Passage extrait:
Plus de 1,2 million de personnes meurent sur les routes chaque année et 50 millions sont grièvement blessées. Les accidents de la circulation sont devenus la 8e cause de décès dans le monde et la 1re chez les jeunes âgés de 15 à 29 ans, laissant des millions de familles endeuillées.

Que dire aux parents, frères, sœurs, qui ont perdu leurs proches dans un accident de voiture? Que c’est le destin? Que nous ne pouvons rien faire? La vérité est que nous savons ce qu’il faut faire pour éviter les accidents ou limiter leur gravité. Les accidents de la route ne sont pas une fatalité, la plupart peuvent être évités. Mais cela requiert un engagement constant sur le long terme.

Les 18 et 19 novembre derniers, les gouvernements et les représentants de la société civile se sont réunis à Brasília pour la Seconde Conférence mondiale sur la sécurité routière, où ils ont réitéré leur engagement de réduire le nombre de morts et de blessés de moitié d’ici à 2020.

Malheureusement, nous sommes encore loin du compte. Au cours des trois dernières années, 79 pays ont connu une diminution du nombre de décès, mais 68 pays ont connu une augmentation. Globalement, la hausse des décès sur la route a ralenti, malgré l’augmentation du nombre de véhicules en circulation, mais les chiffres ne baissent pas assez vite. Si nous voulons tenir nos promesses, nous devons rapidement redoubler d’efforts. Cette urgence est soulignée dans la Déclaration de Brasília.

Données brutes:
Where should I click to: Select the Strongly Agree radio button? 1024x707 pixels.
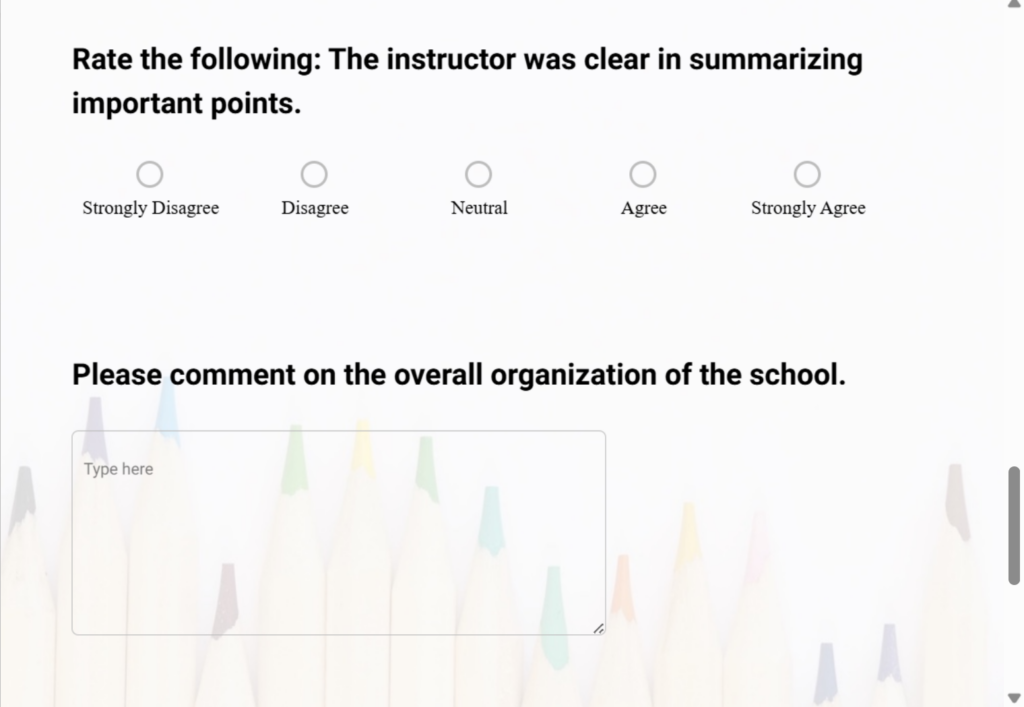coord(807,173)
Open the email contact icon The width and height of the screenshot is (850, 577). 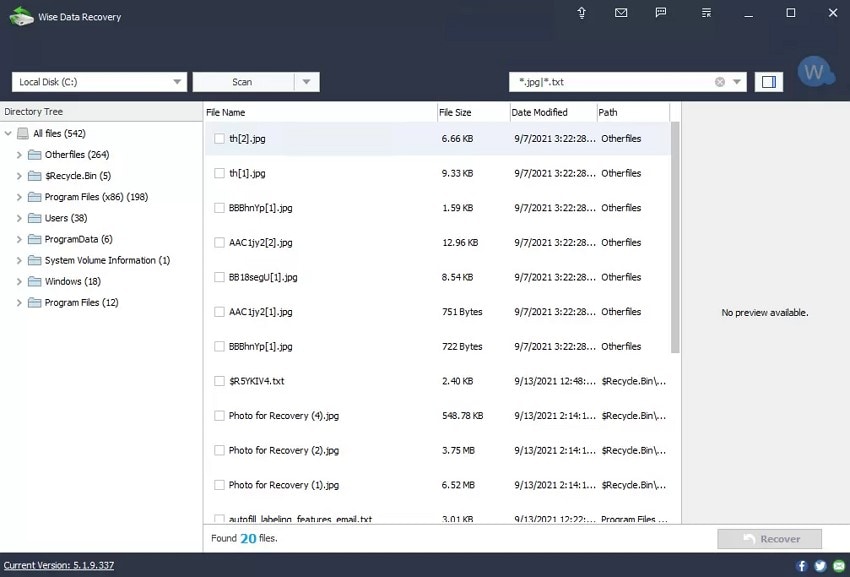[x=621, y=12]
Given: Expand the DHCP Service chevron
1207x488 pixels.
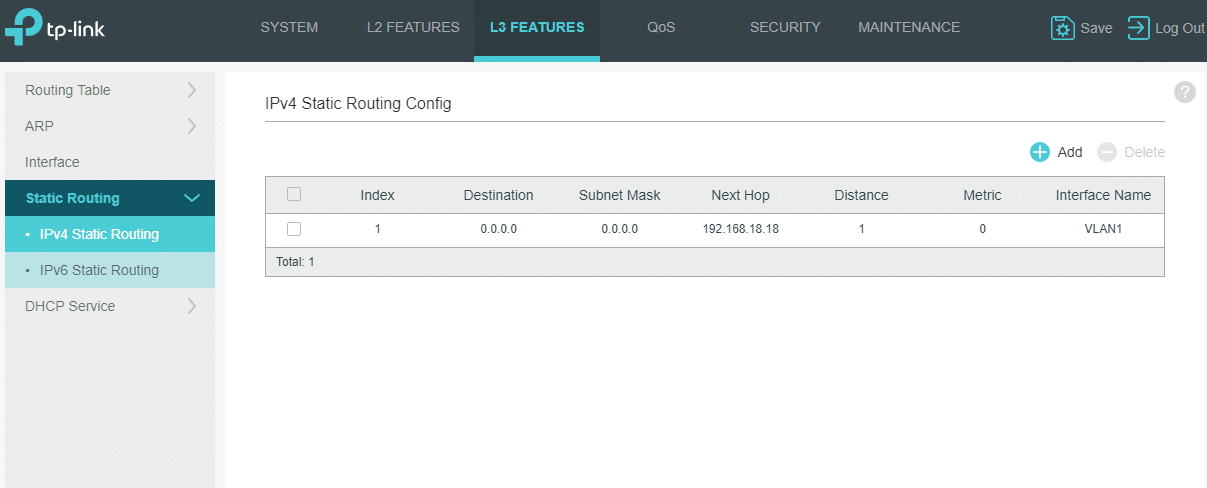Looking at the screenshot, I should click(x=192, y=306).
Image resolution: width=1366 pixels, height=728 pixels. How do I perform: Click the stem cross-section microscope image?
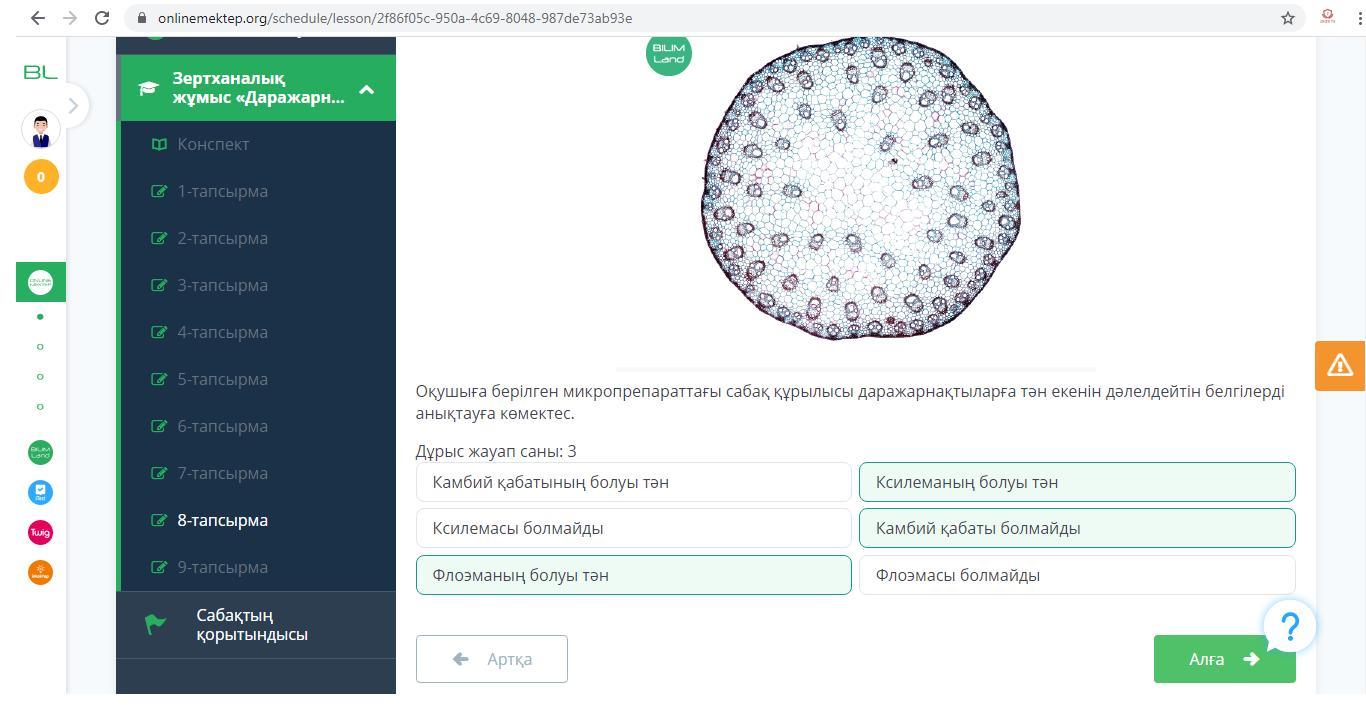(860, 190)
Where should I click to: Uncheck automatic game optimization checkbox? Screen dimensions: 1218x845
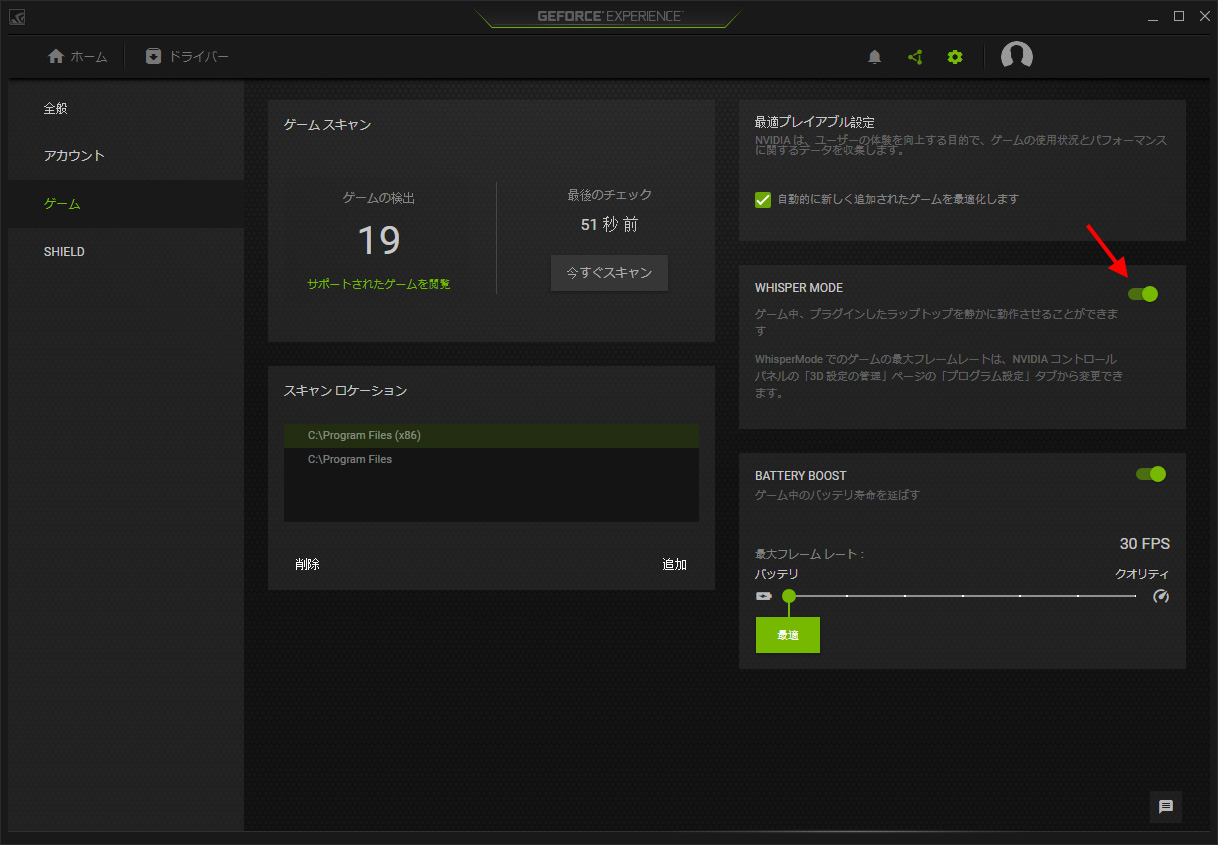[763, 199]
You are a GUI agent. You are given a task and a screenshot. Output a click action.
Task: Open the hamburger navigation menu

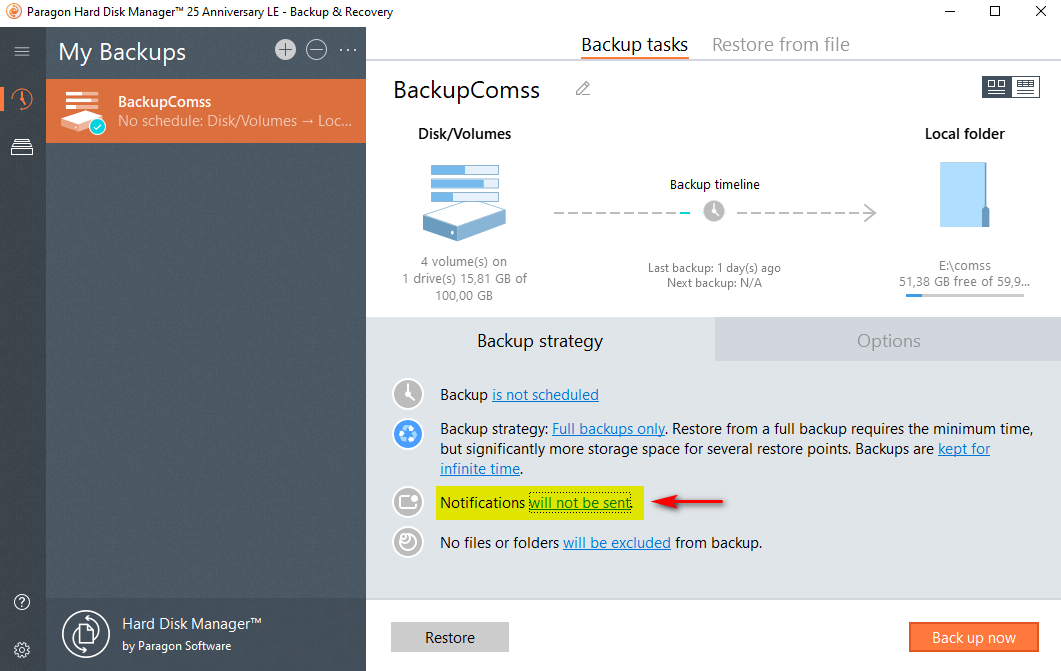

Tâche à réaliser:
Reprenez mot pour mot la partie du texte sur la sécurité routière qui commence par les mots « Plus de 1,2 million » et se termine par « le long terme. ». Les entrées ci-dessus proviennent d'une autre source que le texte.

Solution proposée:
Plus de 1,2 million de personnes meurent sur les routes chaque année et 50 millions sont grièvement blessées. Les accidents de la circulation sont devenus la 8e cause de décès dans le monde et la 1re chez les jeunes âgés de 15 à 29 ans, laissant des millions de familles endeuillées.

Que dire aux parents, frères, sœurs, qui ont perdu leurs proches dans un accident de voiture? Que c’est le destin? Que nous ne pouvons rien faire? La vérité est que nous savons ce qu’il faut faire pour éviter les accidents ou limiter leur gravité. Les accidents de la route ne sont pas une fatalité, la plupart peuvent être évités. Mais cela requiert un engagement constant sur le long terme.